Publié en 2010 chez Allia, Le ParK est parfaitement représentatif du superbe et étroit chemin, entre essai et fiction, que pratique Bruce Bégout depuis plusieurs années.

Construit sur une île de tous les fantasmes glaçants (Wells, Bioy Casares, Schoedsack & Pichel, voire Kinji Fukasaku, ne sont pas si loin), œuvre fantasque et néanmoins pensée dans les moindres détails d'un milliardaire russe et de son âme damnée d'architecte aux visées panoptiques, Le ParK matérialise en 150 pages d'une rare densité le nec plus ultra contemporain de l' "entertainment" destiné aux "happy extremely few", et rejoint ici largement les thématiques développées par La Spirale de Laurent Courau sur les divergences désormais essentielles au sein d'une humanité devenue à deux vitesses et demie. Pour les ultra-riches, Le ParK met en scène le concept même de "parc d'attractions", et exprime dans toute sa splendeur glauque la nature fondamentalement concentrationnaire de l' "industrie du loisir", la formidablement nommée.

Merveille de langue désincarnée, précise, technocratique, alliant la précision de ceux dont la mort pourrait être le métier au scrupule apparent du journaliste aux ordres, dans un registre voisin du travail langagier d'un Hugues Jallon, Le ParK en dit infiniment plus long que bien des essais sur ce qui, ayant fini de menacer, est là.

Une lecture peut-être éprouvante dans sa noirceur chirurgicale à la légéreté toute affectée, mais extrêmement salutaire.

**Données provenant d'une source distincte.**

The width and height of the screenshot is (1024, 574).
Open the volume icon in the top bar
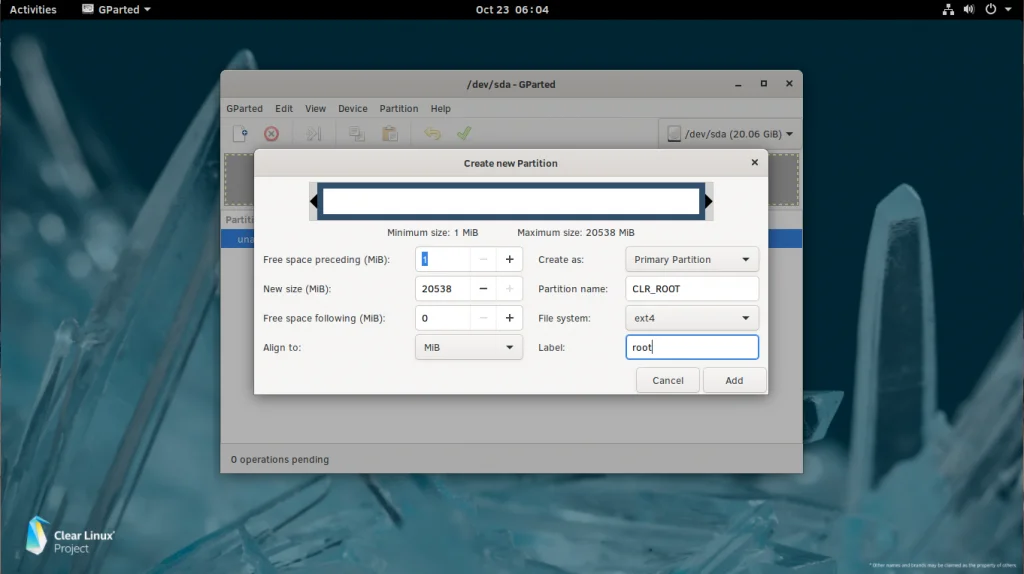point(968,10)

En un sens, tous les qualificatifs suivants peuvent à bon droit s'appliquer au ParK : étonnant, horrible, révoltant, merveilleux, capitaliste, totalitaire, impie, bouleversant, cyclopéen, ignoble, américain, utopiste, délirant, mystique, écœurant, éloquent, hypermoderne, inquiétant, impressionnant, vulgaire, nihiliste, stupide, magique, prophétique, extraordinaire, abject, actuel. Mais quels que soient l'idée que l'on se fait de ce lieu, le jugement favorable ou défavorable que l'on émet à son égard, l'impression agréable ou désagréable que provoque aussitôt son évocation, demeure éternellement vrai ce simple état de choses : il existe, et est tel qu'il se présente. Ni plus, ni moins. Il est cependant vain d'escompter que les éclats effervescents de cette architecture imaginaire suggèrent autre chose que de terribles révélations chuchotées à une oreille inquiète par la voix caverneuse d'un être malfaisant. Une fois entreprise, nul ne peut se soustraire à l'épreuve du ParK, et à ses effets perturbateurs sur le long terme. Et tandis que nous essayons de reprendre notre esprit et de le convaincre du caractère somme toute puéril de ces faux cauchemars orchestrés par la main d'un "Entertainer" facétieux, les souvenirs hideux de lectures horrifiques nous reviennent en mémoire et accréditent, sans la moindre hésitation, les premières impressions infâmes. Décidément, l'expérience du ParK ne nous laissera jamais en paix.